AV is ok for what it is, but we are just stretching its capabilities, said Thinkst CEO Haroon Meer.

Information security has largely failed the IT industry, and in particular, anti-virus has not fulfilled the promises it has made in the past.

During today's ITWeb Security Summit 2012, Haroon Meer, founder of and researcher at Thinkst Applied Research, questioned the relevance of anti-virus (AV) and whether vendors have traditionally rolled out technology that does not solve security problems.

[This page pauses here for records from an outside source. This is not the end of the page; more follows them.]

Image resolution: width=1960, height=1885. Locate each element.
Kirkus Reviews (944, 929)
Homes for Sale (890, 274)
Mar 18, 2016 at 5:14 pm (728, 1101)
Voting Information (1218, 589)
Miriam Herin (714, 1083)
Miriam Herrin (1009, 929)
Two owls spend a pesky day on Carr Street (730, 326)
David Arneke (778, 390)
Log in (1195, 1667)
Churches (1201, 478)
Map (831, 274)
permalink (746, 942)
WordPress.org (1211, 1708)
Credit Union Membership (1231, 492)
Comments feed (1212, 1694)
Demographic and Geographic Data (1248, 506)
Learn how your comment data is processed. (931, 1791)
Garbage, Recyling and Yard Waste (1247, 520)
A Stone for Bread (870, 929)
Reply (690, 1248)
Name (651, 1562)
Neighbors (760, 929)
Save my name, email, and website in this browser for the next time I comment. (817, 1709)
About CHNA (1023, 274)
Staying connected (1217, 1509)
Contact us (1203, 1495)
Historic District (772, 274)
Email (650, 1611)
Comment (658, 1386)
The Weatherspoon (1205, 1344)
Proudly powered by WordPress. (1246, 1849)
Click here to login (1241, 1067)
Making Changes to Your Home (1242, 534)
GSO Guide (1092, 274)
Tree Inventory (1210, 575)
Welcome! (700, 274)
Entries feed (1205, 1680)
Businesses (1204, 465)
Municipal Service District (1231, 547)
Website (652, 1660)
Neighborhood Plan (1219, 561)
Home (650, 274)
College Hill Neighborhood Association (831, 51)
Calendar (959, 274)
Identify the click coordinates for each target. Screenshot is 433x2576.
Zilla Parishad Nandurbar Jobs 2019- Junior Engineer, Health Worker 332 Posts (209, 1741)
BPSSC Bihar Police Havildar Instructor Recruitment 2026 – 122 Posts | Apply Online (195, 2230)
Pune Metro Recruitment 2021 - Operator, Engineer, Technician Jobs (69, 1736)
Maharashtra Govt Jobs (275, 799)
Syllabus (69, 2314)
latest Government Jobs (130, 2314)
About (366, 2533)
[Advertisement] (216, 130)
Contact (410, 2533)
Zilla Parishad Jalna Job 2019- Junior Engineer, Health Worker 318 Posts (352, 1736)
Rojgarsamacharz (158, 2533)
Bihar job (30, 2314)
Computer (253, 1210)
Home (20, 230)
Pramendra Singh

He explained that the information security industry has been struggling with the same problems for years, adding that most companies don't even know when the majority of their breaches occur.

Meer pointed to an example of when HBGary was hacked and gigabytes of information were taken from e-mail servers without the organisation knowing what information had been leaked to the public.

Uneven battlefield

Cyber criminals are the opponents who get to see the whole security chessboard, while the anti-virus companies are the opponents that only respond to a threat once it has already caused damage.

According to Meer, the security industry is using old technology methodologies to try and address new security threats. He said the days where blacklisting worked are long gone, and users should now be turning to white-listing.

“White-listing only allows certain data to run on the machine, and it trumps anti-virus, yet the majority of people aren't even using it. AV companies are always behind the attackers.

“The cyber criminals are the opponents who get to see the whole security chessboard, while the anti-virus companies are the opponents that only respond to a threat once it has already caused damage.”

Meer noted that AV vendors are on the losing side of the security battlefield. “AV vendors will show how they disassembled a malicious piece of code only once it has already happened, and that which they have not been able to stop.”

However, Meer added that he doesn't believe AV is “completely useless”. He notes: “A small company would pay for an AV as a person would pay for a tax. AV is ok for what it is, but we are just stretching its capabilities. There is still room for innovation. Clearly what we are doing up until now is not working.”